Entre les murs au tableau, premières interrogations



Réactions après l’avant-première au théâtre Victor-Hugo de Bagneux (Hauts-de-Seine).

« Il y a sans doute des enseignants dans la salle. Est-ce que le film leur rappelle des choses ? » Le jeune homme qui interpelle le public ne dira rien de ses sentiments même si on le devine quelque peu perplexe. Effectivement, pris au premier degré, le film peut décontenancer. Parce qu’il n’est pas un film sur l’école, sur le système éducatif. Bien sûr, l’action se déroule dans l’enceinte scolaire, mais les interrogations que porte le film se déploient autour du fonctionnement de la démocratie, de l’apprentissage de la citoyenneté au sein d’un système extrêmement formaté et hiérarchisé. Les réactions sont aussi diverses que le vécu de chaque spectateur, de ce qu’évoquent pour chacun les situations du film. Les remarques fusent dans une salle pleine dont Jean-Sébastien Chauvin, critique et sélectionneur du festival Entre Vues de Belfort, anime les échanges.

« Le film montre la violence de l’institution.
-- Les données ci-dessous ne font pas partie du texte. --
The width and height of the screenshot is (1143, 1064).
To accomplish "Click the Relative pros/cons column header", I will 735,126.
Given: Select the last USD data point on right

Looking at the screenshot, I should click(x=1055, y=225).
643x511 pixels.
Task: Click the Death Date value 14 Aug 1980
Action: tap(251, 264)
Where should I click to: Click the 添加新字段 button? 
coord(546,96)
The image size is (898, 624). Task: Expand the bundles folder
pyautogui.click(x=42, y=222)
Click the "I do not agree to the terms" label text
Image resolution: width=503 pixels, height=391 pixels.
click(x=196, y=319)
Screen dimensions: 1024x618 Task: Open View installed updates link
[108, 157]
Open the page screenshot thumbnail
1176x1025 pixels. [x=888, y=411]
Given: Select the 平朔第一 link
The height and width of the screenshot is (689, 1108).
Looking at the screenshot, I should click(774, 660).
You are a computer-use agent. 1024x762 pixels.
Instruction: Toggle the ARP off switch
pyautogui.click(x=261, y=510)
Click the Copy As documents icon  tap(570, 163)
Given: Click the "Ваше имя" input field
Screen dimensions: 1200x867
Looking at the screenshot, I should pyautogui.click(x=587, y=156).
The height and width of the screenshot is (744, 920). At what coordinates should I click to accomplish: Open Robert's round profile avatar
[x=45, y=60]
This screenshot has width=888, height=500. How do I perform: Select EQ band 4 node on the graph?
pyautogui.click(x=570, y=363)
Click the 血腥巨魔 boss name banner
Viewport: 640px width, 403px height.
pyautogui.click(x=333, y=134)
Échec de la démocratie ou manque de discipline ? », interroge l’un. « Quel respect vis-à-vis de l’autre, de son voisin, de la hiérarchie ? Où placer les limites ? », s’inquiète un autre. « Où va-t-on avec toutes vos libertés ? », déclare un père de famille « d’origine étrangère » ainsi qu’il se présente. « Un élève qui parle mal au prof, peut-être parle-t-il mal à ses parents ? Comment dessiner collectivement les limites de la démocratie ? » Et aussi : « Quelle est la place du prof ? De l’élève ? Comment restaurer le dialogue quand il est rompu ? »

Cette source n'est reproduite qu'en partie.